If you've seen Escape from New York or Escape from L.A., imagine them set in space and you've seen Lockout, albeit with Kurt Russell doing his best rather than with Guy Pearce taking the money and putting most of his effort into not smiling about the ratio of $$$ earned to effort exerted.

It's the 'near future' and the world's governments have decided the best way to deal with criminals is to spend millions (billions???) of dollars flying them thousands of miles to a high security, but lightly staffed, American prison in space whereupon they are put into stasis until their sentence is served and they are flown home. Quite why 1. stasis is a suitable punishment, bearing in mind it essentially pauses life without aging or loss of years, and 2. a costly space prison is a better place for comatose prisoners rather than a cheap, subterranean bunker is beyond me and directors James Mather and Stephen St. Leger never bother to explain. One is also left to wonder whether Lockout needed two directors just so the blame could be shared.
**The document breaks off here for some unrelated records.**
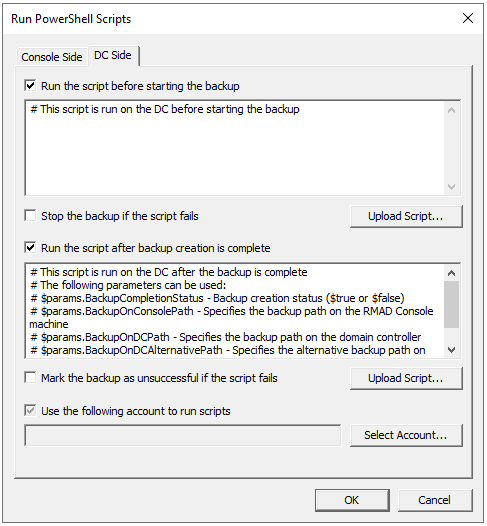Click the scrollbar thumb in the after-backup script box

pyautogui.click(x=451, y=304)
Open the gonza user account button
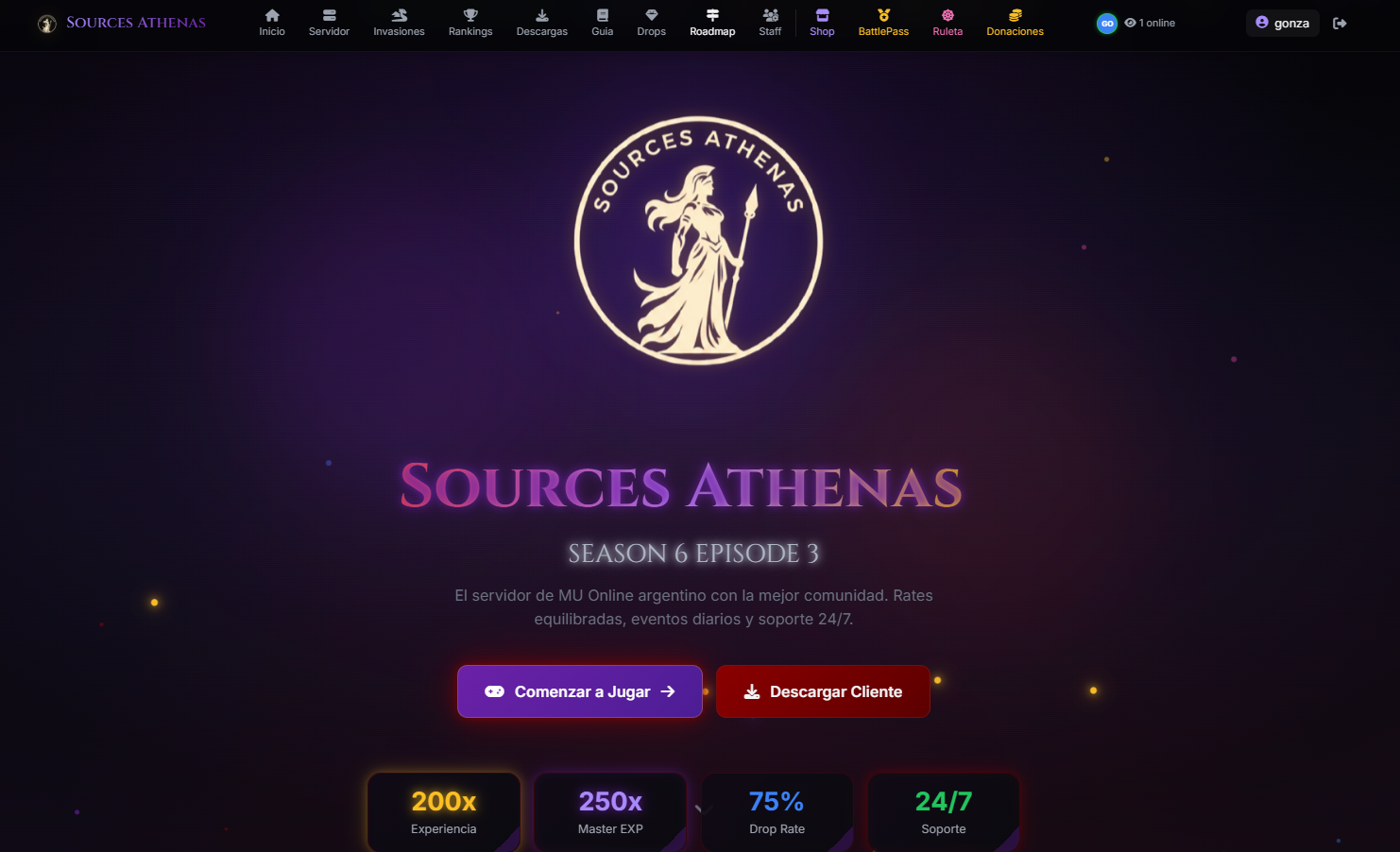Viewport: 1400px width, 852px height. (x=1282, y=23)
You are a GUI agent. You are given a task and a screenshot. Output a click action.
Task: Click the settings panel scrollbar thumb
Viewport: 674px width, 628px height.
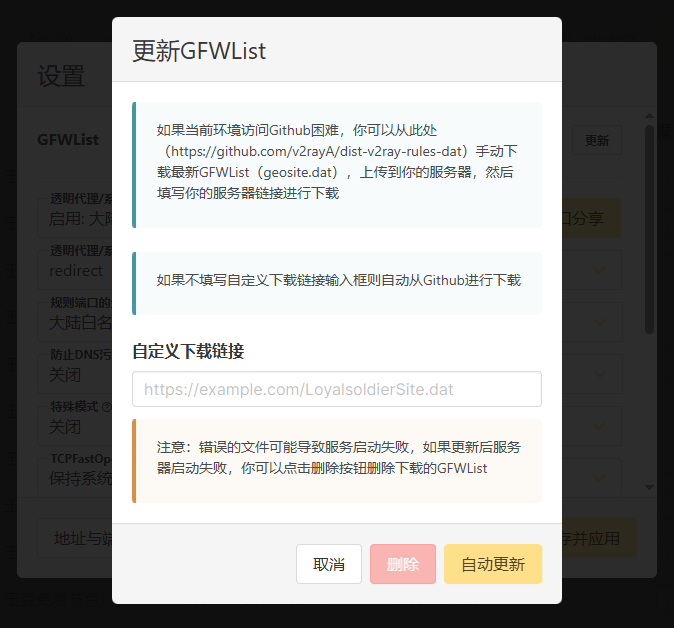pos(649,230)
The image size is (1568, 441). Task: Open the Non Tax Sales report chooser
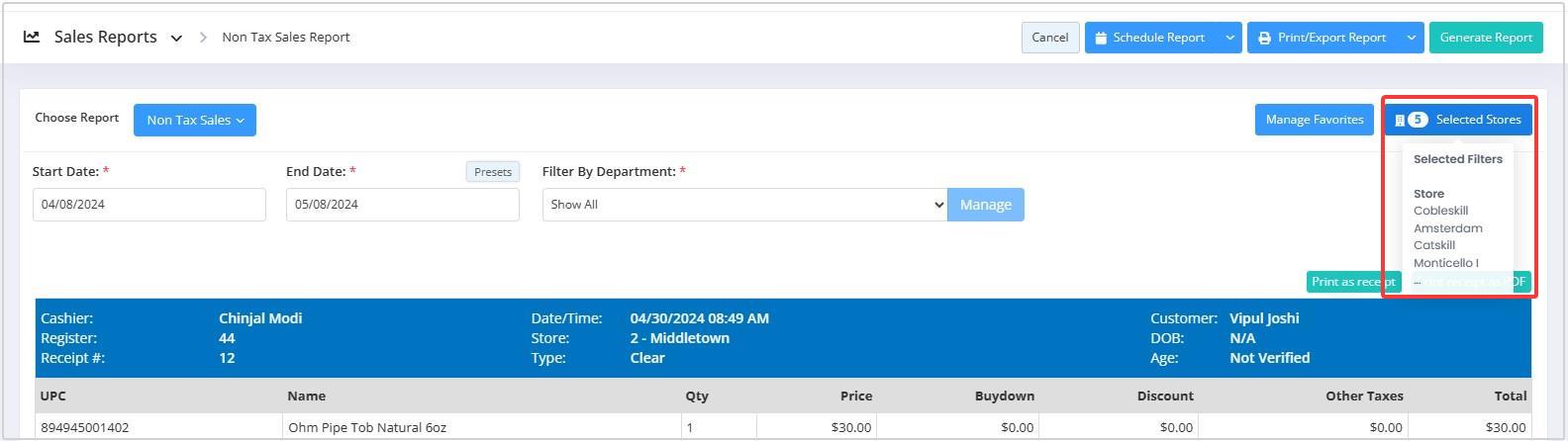point(195,120)
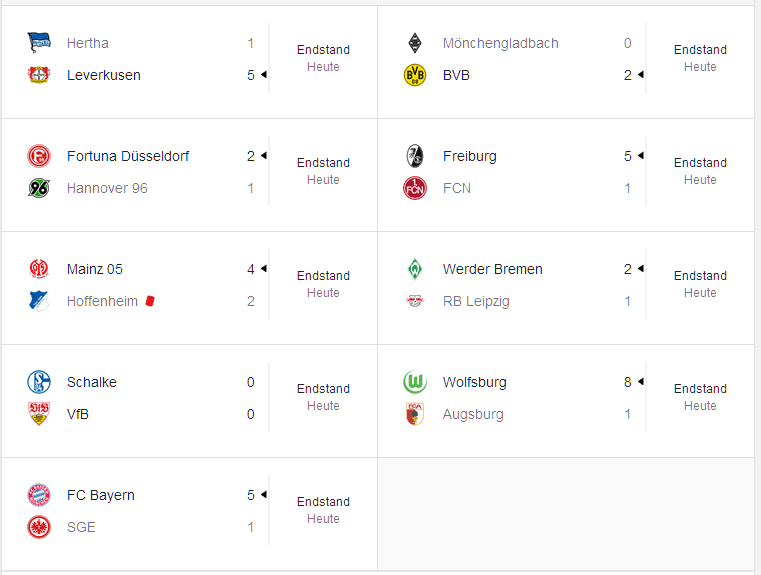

Unbelievably, the prisoners are released from stasis, overthrow the staff, seize control of the prison and do very bad things. Rather than nuke it and start again, a rescue mission is launched because the President's daughter is visiting it on a fact-finding mission. Really? And who do they choose to rescue her? Naturally, it's Guy Pearce's Snow, who's been wrongly convicted of very bad things, who is called upon to beat hundreds of violent criminals and rescue Emilie (Maggie Grace) in return for a full pardon. Yeah, right! So, the plot is, ah, flawed but what about the acting? Pearce gives a performance that makes one wonder how he possibly enthralled in L.A. Confidential and Memento. Prometheus cannot come quickly enough for him to redeem himself, although the virals show early promise. Grace is about as convincing as my front door although Peter Stormare and Vincent Regan are competent, if not memorable as we've come to expect.

The standout performance, however, is from Joseph Gilgun, who is proving to be a versatile and most enjoyable actor to watch. Having served his time in Coronation Street and Emmerdale (at 257 episodes it sounds like his first prison sentence!) he delighted in Shane Meadow's This is England series and quickly banished the memory of Nathan when his character, Rudy, filled the gap in series three of the fabulous Misfits. Yes, in Lockout he's on pantomime villain duties but goodness knows it's a welcome rock to cling to in the swamp.

Unfortunately, it's a swamp that is all consuming.